An arguably more effective way to internationalise Australian contract law is allow contracting parties to choose the applicable law to their contract. A first step to achieving this would be for Australia to give statutory force to the new Hague Conference on Private International Law Principles of Choice of Law in International Commercial Contracts, which enshrine the freedom of parties to choose, as a valid contractual choice, the governing law or ‘rules of law’ (that is, non-state law, such as the UNIDROIT Principles). The Attorney General’s Department is currently consulting to identify whether the harmonisation of jurisdictional, choice of court and choice of law rules would deliver worthwhile microeconomic benefits for the community. Submissions have been received by the committee throughout March and April this year and are currently being considered by the Department.

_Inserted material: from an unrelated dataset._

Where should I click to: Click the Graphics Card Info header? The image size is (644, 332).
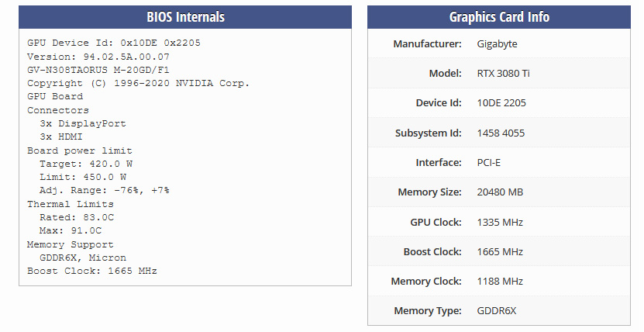498,17
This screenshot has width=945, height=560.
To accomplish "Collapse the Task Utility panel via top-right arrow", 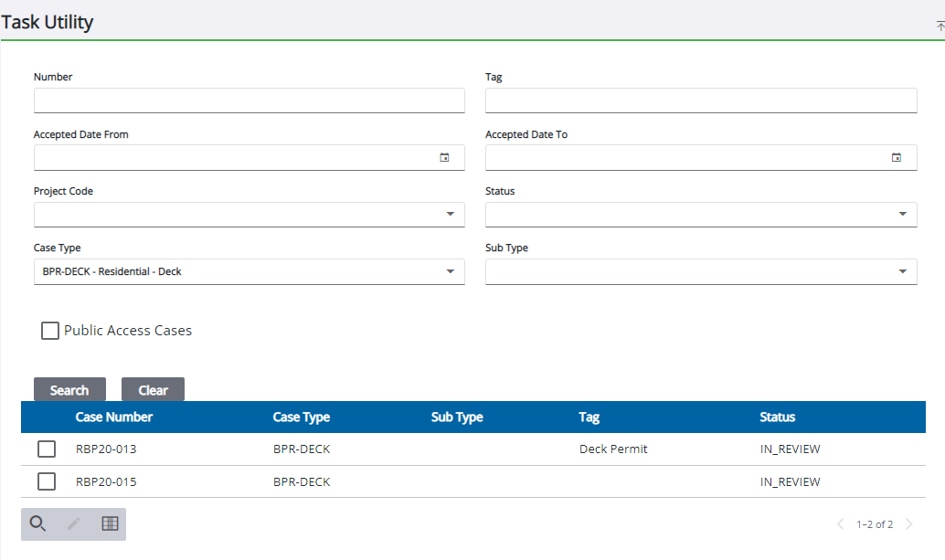I will coord(940,26).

This seemingly technical project is, in fact, of the greatest importance, for it goes to the very way in which different legal systems interact. This is the topic that was missing from the White Paper. The effectiveness of the project depends on further legal reform, specifically, allowing business partners to opt out of Australia’s stringent consumer protection laws (e.g. deceptive and misleading conduct).

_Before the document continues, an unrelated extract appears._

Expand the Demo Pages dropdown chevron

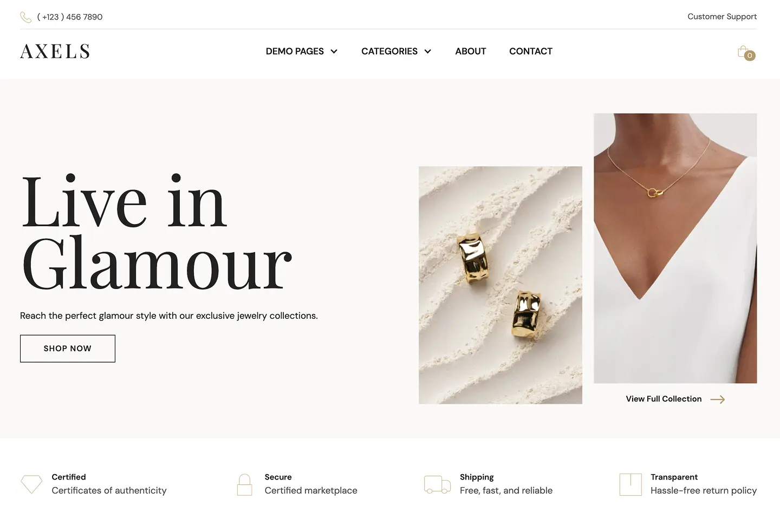point(334,51)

An international commercial court

In addition to a sensible set of rules to apply to the substance of a contract, parties need an effective means of enforcing those rights. An international commercial court or, perhaps less ambitiously, an international commercial list as part of the Federal Court system would give parties the assurance that their matters are dealt with by a judge who is experienced in the unique issues which arise in the international context (such as parties, witnesses and documents being found abroad, other countries' courts interference in the proceedings and enforcement of judgments abroad).

A constitutional head of power for such a court has been identified by Allsop CJ in a speech delivered on 10 April 2013 at the Sydney University’s Conference on Australian Private International Law in the 21st Century. That head of power is the foreign affairs power, giving the greatest possible scope to the jurisdiction of such a court.

The new international commercial court could adopt procedures which provide for a more efficient and cost effective way of resolving the matter (akin to those used in international commercial arbitration). For example, it could provide for limited discovery and an early identification of the real issues in dispute.

As commendable as it might be, there are two particular issues which need discussion to make such a court effective.

  • In order for other countries' courts to respect an explicit choice of the Australian international court/list, those courts would have to be obliged to accept that choice, even if other jurisdictional rules point to their own courts. An international treaty, the Hague Convention on the Choice of Court Agreements obliges signatory countries to respect choice of court agreements. To date, however, only Mexico has ratified the Convention, and the EU and USA have signed it. Australia should ratify the Convention and urge other countries to do the same.
  • It is paramount for the success of such a court that any judgments rendered by it are enforceable in the counterparties' home country. To date, there is no international treaty which provides for the mutual recognition and enforcement of judgments. Such a treaty does exist for international arbitration – the New York Convention, covering 148 countries. Similar efforts need to be made in relation to court judgments.


While the reforms contemplated do not provide a complete solution, first steps are being made at providing Australian businesses with effective ways of enforcing their contractual rights against their Asian counterparts.

Once these projects are put into effect, Australian businesses will have a more effective way of insisting on their contractual rights, relying on the rule of law. Prior to that time, however, Australian businesses should build into their contractual planning consideration of these issues, using legal devices such as a choice of law clause and jurisdiction clause and dispute provisions.